# RECORD EXCERPTS:
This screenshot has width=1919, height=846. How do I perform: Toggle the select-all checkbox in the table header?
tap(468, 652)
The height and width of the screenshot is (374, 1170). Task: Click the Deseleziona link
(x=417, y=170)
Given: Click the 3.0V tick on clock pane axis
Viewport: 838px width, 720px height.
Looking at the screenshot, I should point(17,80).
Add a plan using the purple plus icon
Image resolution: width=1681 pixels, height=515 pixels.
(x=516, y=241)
==
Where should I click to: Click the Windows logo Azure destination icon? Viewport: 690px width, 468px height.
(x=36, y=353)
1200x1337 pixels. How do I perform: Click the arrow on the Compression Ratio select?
* * *
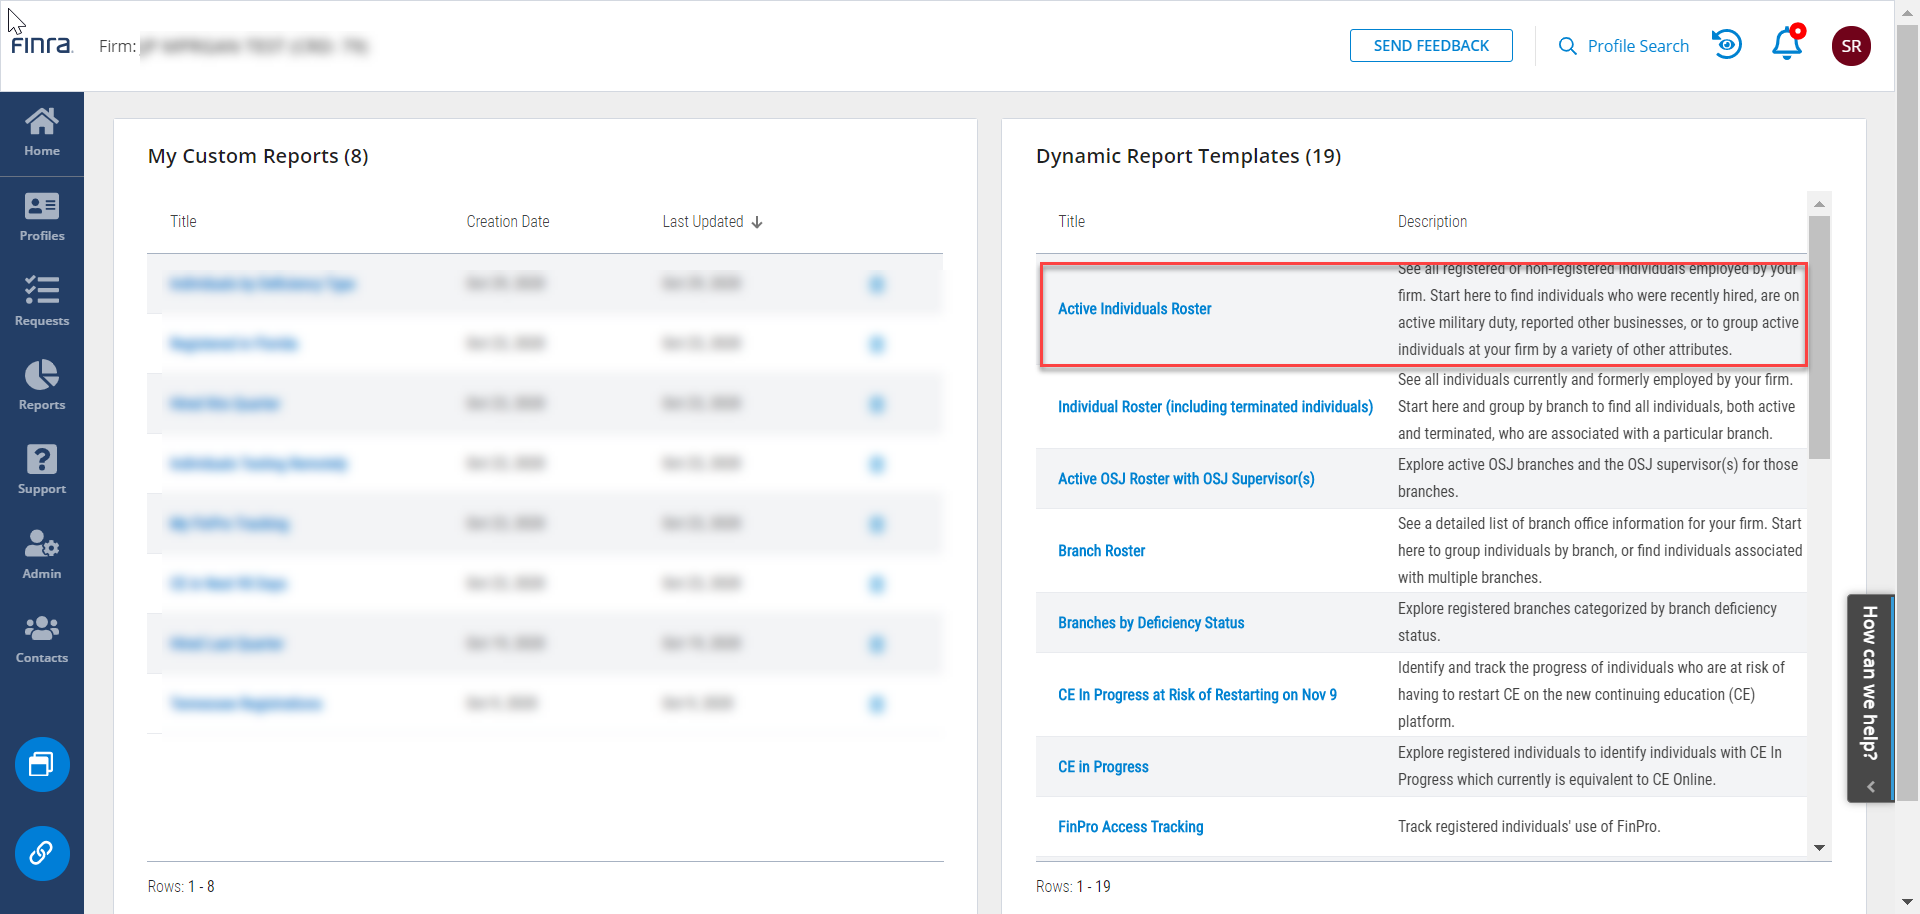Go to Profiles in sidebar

# EXERCISE:
Extract from the records above the lines from the one containing "Where should I" to the one containing "1200x1337 pixels. How", both lines included, exactly as they appear and with nothing else.

# YOUR SOLUTION:
Where should I click to: Click the Windows logo Azure destination icon? Viewport: 690px width, 468px height.
(x=36, y=353)
1200x1337 pixels. How do I perform: Click the arrow on the Compression Ratio select?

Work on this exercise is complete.